TEXT SHOWN =
Semiconductor Characters of Passive Film on AISI304 Stainless Steel Surface in Electrolytes during Corrosion Process
摘 要
应用电位-电容测试和Mott-Schottky分析技术研究了AISI304不锈钢钝化膜在电解质溶液中的半导体性质.结果表明,不锈钢钝化膜在氢氧化钠溶液中,随着浸泡时间延长,半导体类型转变电位发生负移:在硫酸、硫酸钠两种溶液中转变电位无明显变化.随着腐蚀时间的延长,溶液中不锈钢钝化膜的载流子密度逐渐增加,其载流子密度在几种溶液中从小到大的顺序依次为硫酸钠,氢氧化钠,硫酸.不锈钢在三种溶液中的Mott-Schottky曲线均出现频率分化,其原因可能为钝化膜中载流子的产生-复合存在时间效应;在氢氧化钠溶液中,钝化膜腐蚀的主要原因为富铬层导电能力增强:在硫酸、硫酸钠两种溶液中,钝化膜腐蚀的主要原因为富铁层导电能力的增强.
Abstract
The semiconductor characters of AISI304 stainless steel′s passive film during corrosion process in three typical electrolytes were investigated by using potential-capacitance measurement and Mott-Schottky analysis.Passive film on the surface of the stainless steel was constructed from two different types of semiconductor film in electrolytes under study.In sodium hydroxide,the semiconductor-type-transition potential had an obvious negative drifting,while in the other two electrolytes,the transition potential had no obvious change with immersion time.Charge carrier density in the passive film increased with immersion time.The charge carrier density at 1000Hz in these three solutions could be listed in an ascending order of sodium sulfate,sodium hydroxide and sulfuric acid.Frequency dependence,appeared in all Mott-Schottky plots of AISI304 stainless steel's passive film,could be attributed to the time effect in generation-recombination process of charge carriers.The main cause of passive film's corrosion on the stainless steel surface in sodium hydroxide solution was the rising conductibility of chromium-rich layer,while in the other two solutions it was due to the ascending conductance of iron-rich layer.

RECORDS SHOWN =
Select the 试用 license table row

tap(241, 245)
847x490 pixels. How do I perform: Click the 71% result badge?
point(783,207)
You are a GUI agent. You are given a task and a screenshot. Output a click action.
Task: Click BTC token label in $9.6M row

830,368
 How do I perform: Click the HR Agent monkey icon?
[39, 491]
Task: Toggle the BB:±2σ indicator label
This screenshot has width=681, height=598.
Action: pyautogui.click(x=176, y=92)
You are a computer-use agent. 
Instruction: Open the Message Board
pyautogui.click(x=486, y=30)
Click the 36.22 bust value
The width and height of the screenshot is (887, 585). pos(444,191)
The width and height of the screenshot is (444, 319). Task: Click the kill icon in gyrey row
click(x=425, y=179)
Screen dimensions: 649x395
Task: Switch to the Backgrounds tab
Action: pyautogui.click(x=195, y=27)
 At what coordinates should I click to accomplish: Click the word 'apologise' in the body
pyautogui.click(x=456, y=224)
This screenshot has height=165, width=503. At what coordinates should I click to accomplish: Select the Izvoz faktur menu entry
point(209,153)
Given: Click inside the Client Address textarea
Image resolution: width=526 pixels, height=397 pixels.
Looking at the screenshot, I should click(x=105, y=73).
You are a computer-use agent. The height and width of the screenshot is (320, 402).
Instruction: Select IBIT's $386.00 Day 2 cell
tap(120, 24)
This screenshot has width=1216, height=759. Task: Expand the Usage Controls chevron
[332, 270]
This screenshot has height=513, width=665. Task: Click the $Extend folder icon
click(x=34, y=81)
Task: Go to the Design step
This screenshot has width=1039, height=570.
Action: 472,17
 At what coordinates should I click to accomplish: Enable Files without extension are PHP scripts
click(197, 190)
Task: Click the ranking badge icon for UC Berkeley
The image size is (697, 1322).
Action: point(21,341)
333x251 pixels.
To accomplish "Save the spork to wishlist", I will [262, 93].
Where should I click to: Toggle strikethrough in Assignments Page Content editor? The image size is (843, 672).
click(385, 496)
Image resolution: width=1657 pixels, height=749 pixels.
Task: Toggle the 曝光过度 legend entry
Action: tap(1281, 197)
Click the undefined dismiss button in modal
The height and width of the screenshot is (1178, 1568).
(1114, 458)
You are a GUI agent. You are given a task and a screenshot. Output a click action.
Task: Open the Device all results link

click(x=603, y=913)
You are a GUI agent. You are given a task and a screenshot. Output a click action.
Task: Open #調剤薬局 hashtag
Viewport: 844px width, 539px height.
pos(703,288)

WHAT IS ASKED =
A - In the stainless steel corrosion abstract, in which electrolyte did the semiconductor-type-transition potential show an obvious negative drift?
B - Repeat the part of the stainless steel corrosion abstract between "Semiconductor Characters of Passive" and "原因为富铁层导电能力的增强.", inclusive.

SOLUTIONS IN ORDER =
A - Sodium hydroxide.

B -
Semiconductor Characters of Passive Film on AISI304 Stainless Steel Surface in Electrolytes during Corrosion Process
摘 要
应用电位-电容测试和Mott-Schottky分析技术研究了AISI304不锈钢钝化膜在电解质溶液中的半导体性质.结果表明,不锈钢钝化膜在氢氧化钠溶液中,随着浸泡时间延长,半导体类型转变电位发生负移:在硫酸、硫酸钠两种溶液中转变电位无明显变化.随着腐蚀时间的延长,溶液中不锈钢钝化膜的载流子密度逐渐增加,其载流子密度在几种溶液中从小到大的顺序依次为硫酸钠,氢氧化钠,硫酸.不锈钢在三种溶液中的Mott-Schottky曲线均出现频率分化,其原因可能为钝化膜中载流子的产生-复合存在时间效应;在氢氧化钠溶液中,钝化膜腐蚀的主要原因为富铬层导电能力增强:在硫酸、硫酸钠两种溶液中,钝化膜腐蚀的主要原因为富铁层导电能力的增强.